Um exemplo disso é a criação do lápis sextavado, explica a analista. "O pesquisador pode relatar que decidiu criar este lápis pois o lápis cilíndrico, em superfícies lisas, e/ou inclinadas, pode deslizar e cair, quebrando o grafite, enquanto o seu, devido ao design, resulta em uma fixação", diz. Outro exemplo que pode ser utilizado é o caso do apagador de quadro. "O simples apagador, de superfície lisa, muitas vezes deslizava das mãos dos professores. Após a adpatação de pequenas ranhuras, tornou-se mais estável e fácil de segurar", diz.
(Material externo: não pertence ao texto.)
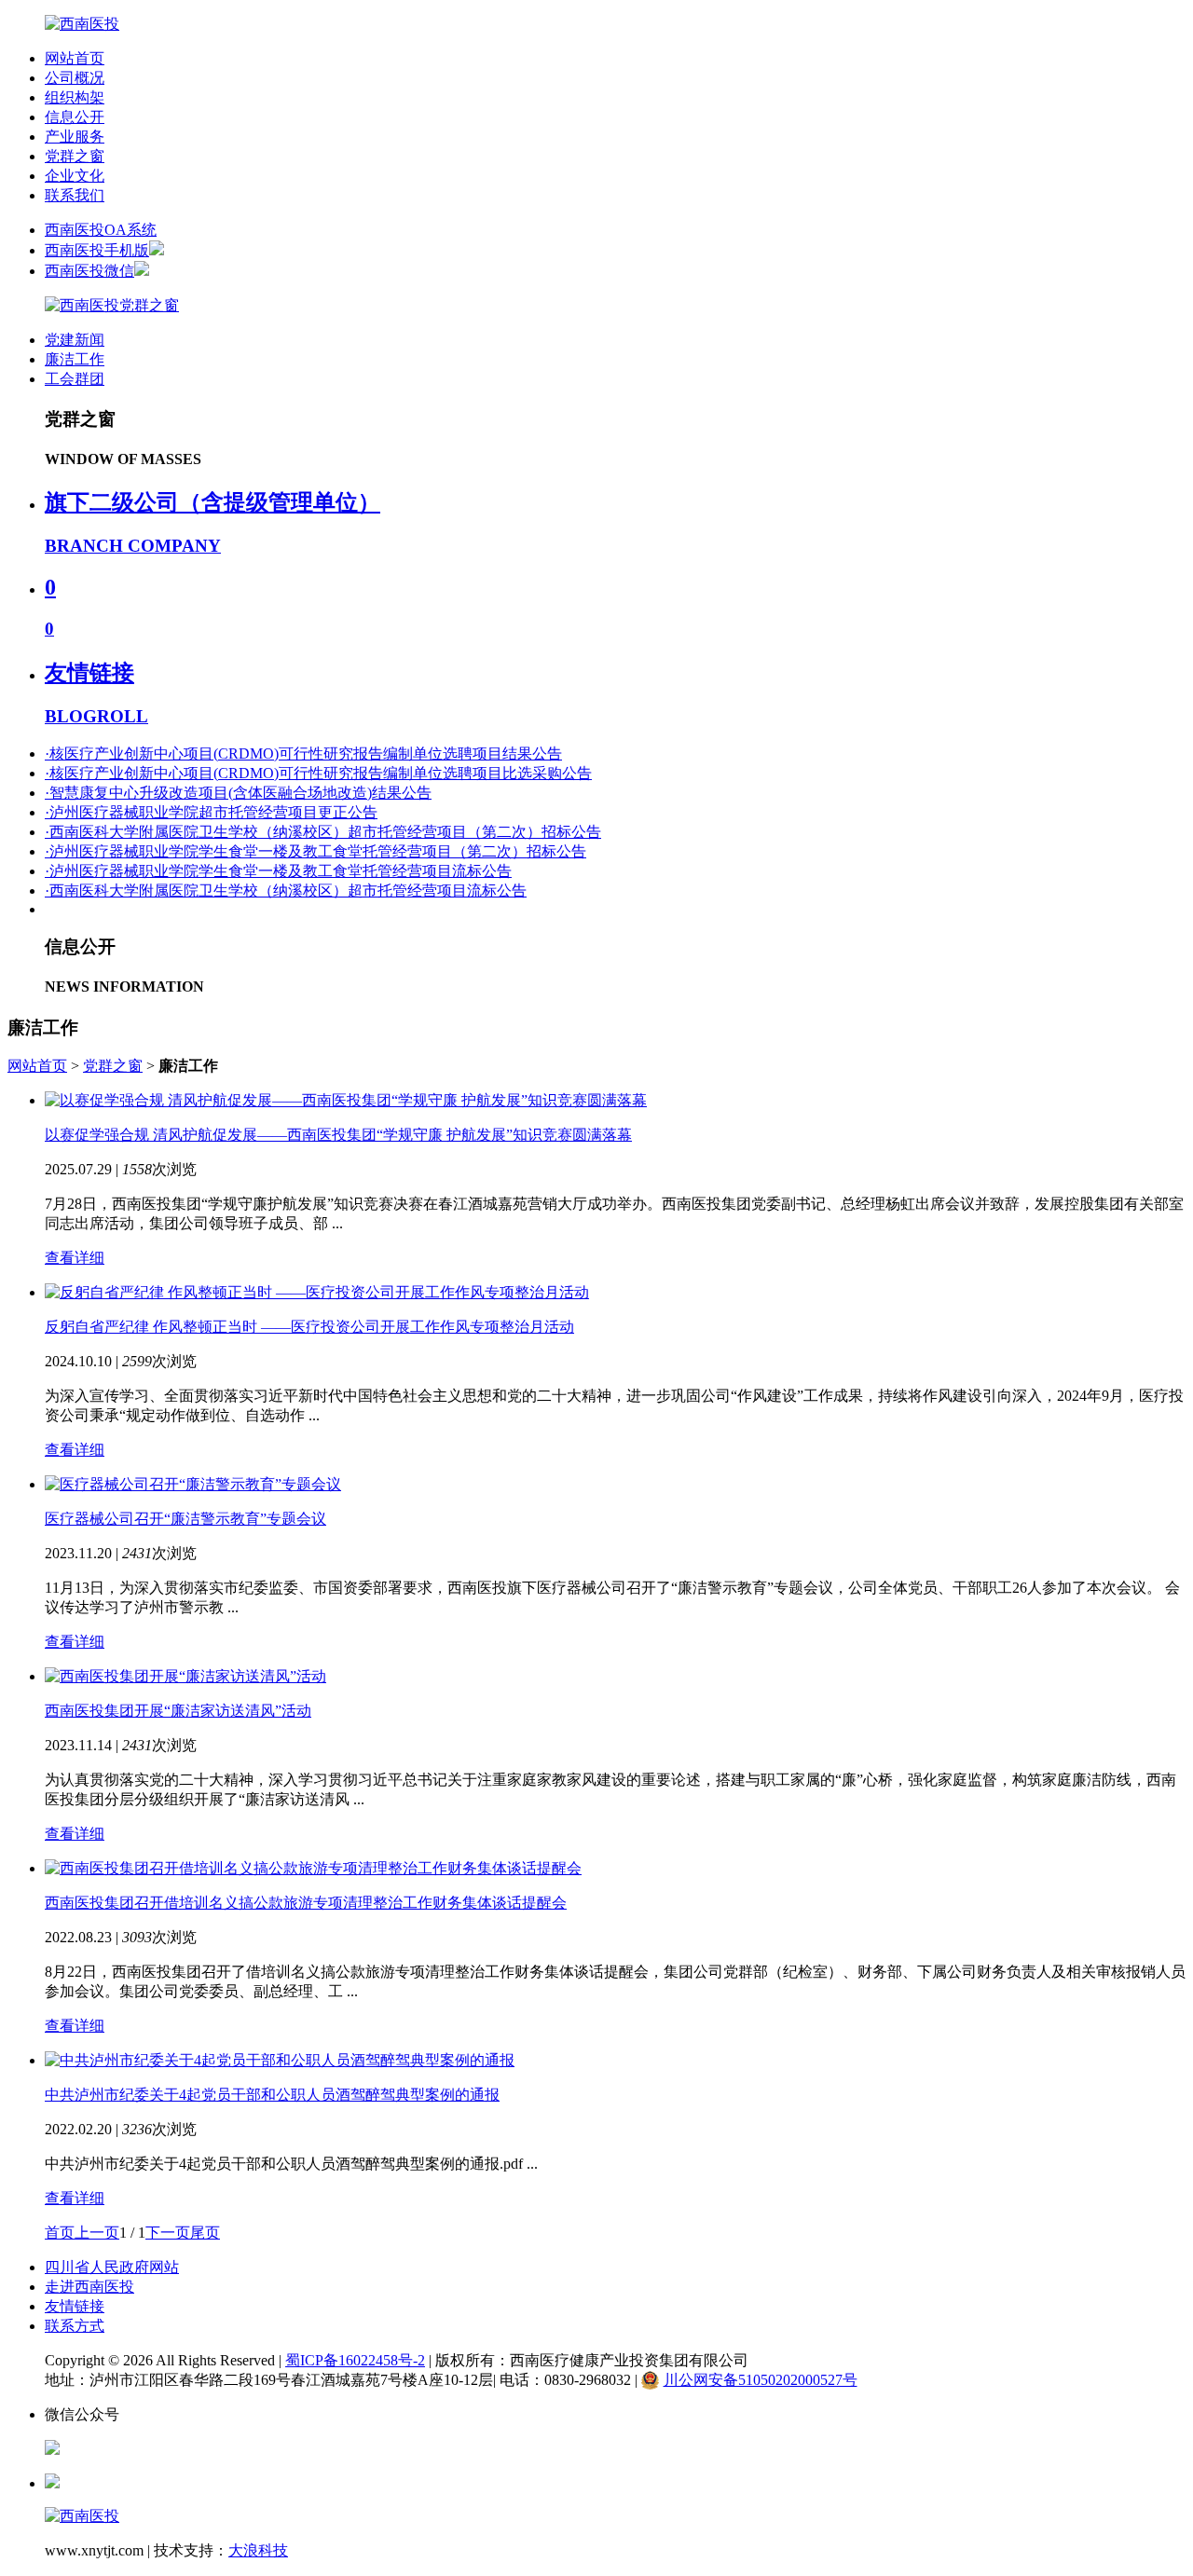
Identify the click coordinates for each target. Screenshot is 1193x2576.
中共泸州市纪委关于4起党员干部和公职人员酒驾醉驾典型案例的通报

Agora que você já observou as principais diferenças entre os pedidos de PI (Patente de Invenção) e MU (Modelo de Utilidade), clique sobre cada um dos links para verificar, passo a passo, os itens que devem ser observados para a redação de um pedido de Patente.

Se mesmo assim, você pesquisador, ligado à universidade, ainda tiver dúvidas e dificuldades quanto à redação do pedido de Patente informe-se sobre a existência de uma agência de pedido de Patente em sua instituição. A Unicamp (Universidade Estadual de Campinas) e a UFMG (Universidade Federal de Minas Gerais), por exemplo, oferecem este serviço para seus pesquisadores. Caso sua universidade não disponha deste recurso, outra opção interessante pode ser pedir auxílio ou Consultoria do INPI, que, segundo Elisabeth, dispõe de uma equipe de analistas para tirar dúvidas e conduzir o pesquisador ao caminho certo para redigir uma proposta de sucesso. (Clique aqui e confira o texto do INPI sobre como redigir um pedido de Patente).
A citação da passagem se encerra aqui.